The kickback scheme allowed the firm’s attorneys to be among the first to file litigation and secure the lucrative position as lead plaintiffs’ counsel, according to court documents.

Anyway, of course I asked Emerald about all of this, but, again, more on that later. For now, back to the transcript. Hedgecock asked Emerald about a poll her campaign had done that asked residents some interesting questions.

RH … You were mentioning about the consulting firm and law firms that you represent. In your poll, you asked the question. … Marti Emerald says she will stand up to special interests but she is working for one of the biggest special interests in the state, the trial lawyers, in fact she is helping them by giving kickbacks to the plaintiffs in class action suits. That’s a question from your poll. Why would you ask a question like that?

Emerald: (Pauses) Because it — it may have come up as an accusation about me. It’s not true but it may come up and we wanted to test it.

RH: So if someone said that you were giving kickbacks to plaintiffs in class action suits or your attorneys you were representing in the consulting firm that would not be true?

Emerald: No.

Like I said, Emerald did disclose Coughlin Stoia’s business on her Form 700. I called her today to get a little more. She said she signed with the firm to help them with public relations efforts in September, a couple of weeks after Lerach left the firm. She began working, she said, in late September, early October.

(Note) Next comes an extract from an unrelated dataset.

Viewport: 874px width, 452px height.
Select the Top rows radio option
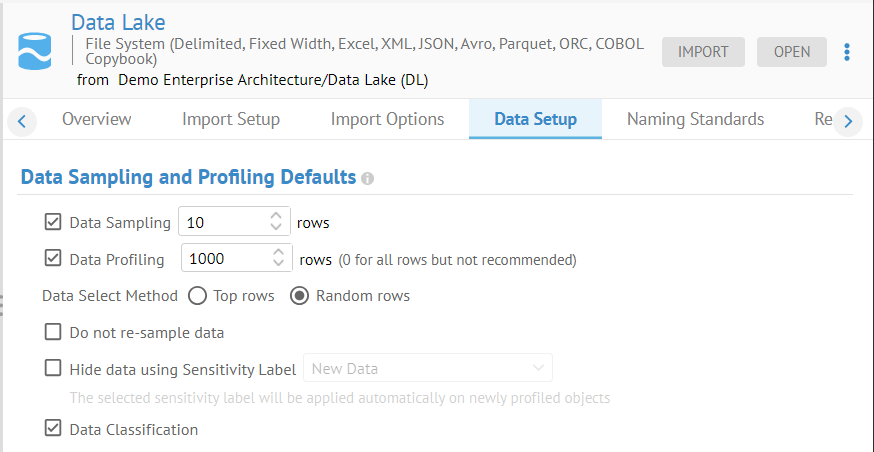(197, 296)
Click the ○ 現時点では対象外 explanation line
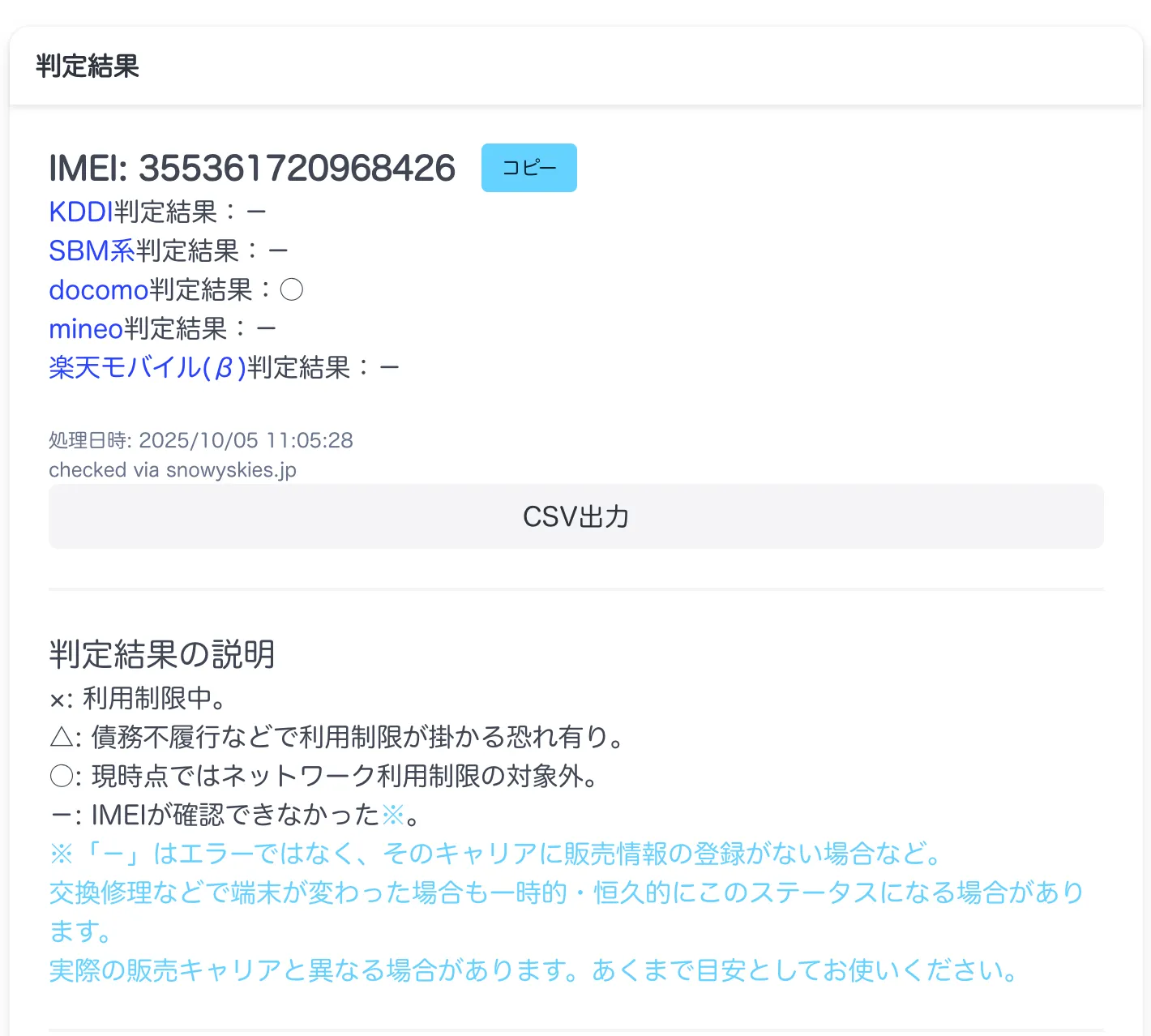The height and width of the screenshot is (1036, 1151). [324, 776]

She said the firm paid her $28,000 for work she did from that point until the end of the year. She said she’s been working with them about 20 hours a month.

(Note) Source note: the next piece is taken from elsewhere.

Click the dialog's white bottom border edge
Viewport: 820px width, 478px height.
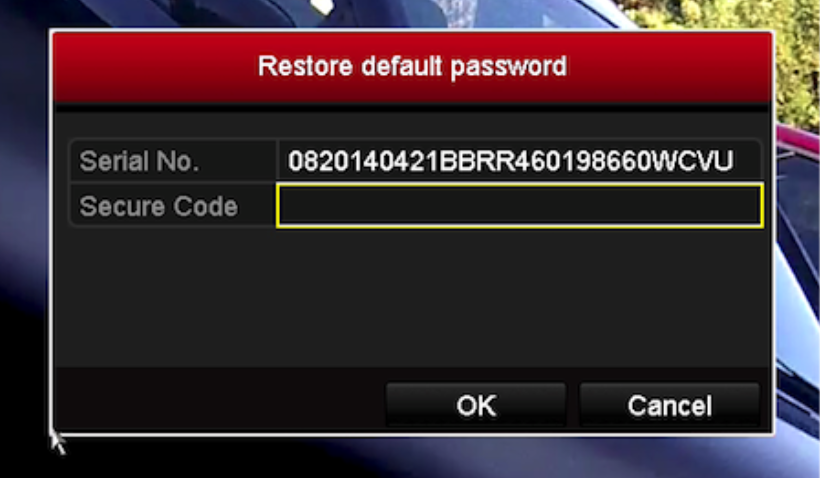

And what did she do? She said she didn’t do anything related to work helping the firm deal with the fallout from Lerach’s legal troubles. She said she helps the firm’s San Francisco-based spokesman, Dan Newman, with efforts in San Diego.

“He doesn’t have good media connections in San Diego and I fill in the gaps working with number of lawyers spreading information about issues they work on in community or cases they’re litigating where they’d like to have little more local exposure,” Emerald said.

I asked again to be sure: Emerald said clearly she did not work with the firm to help it deal with the Lerach controversy.

I had the same question then: Why in the world would she ask voters what they would think about her being involved in some kind of kickback scheme for plaintiff’s attorneys?

“We were covering our bases in the sense of accusations that might be made. We didn’t do a push poll. We asked positive and negative questions about myself and Ms. (April) Boling. We were laying out issues that aren’t true, necessarily, but might be raised to attack me,” she said.

OK, finally, the other big issue with this: Is she seriously considering holding outside jobs while being a city councilmember? I mean, it’s one thing to complain about “suffering financially” to serve the public. It’s another to serve notice that you’re going to be getting a second job or even two other side jobs.

I asked about her comments that she would be holding a consulting gig while on the City Council.

She said she didn’t say that. I read her comments back and she clarified:

“If it works into my schedule doesn’t take time away from my main job representing the 7th District, I might do some work. Right now the contracts I have expire in the fall and I don’t have plans to continue them,” she said.

She said the other client she mentioned, who does “elder law” was Scott Stewart.

Some of Emerald’s critics have alleged that working a second job while being a city official would be illegal. I’ll have to check on that.

For her part, Emerald isn’t worried.

“If say I was a consultant, who wanted to do business with the city, that would get me into trouble. That’s my understanding,” she said.

We’ll follow up on that and on her points about taxes.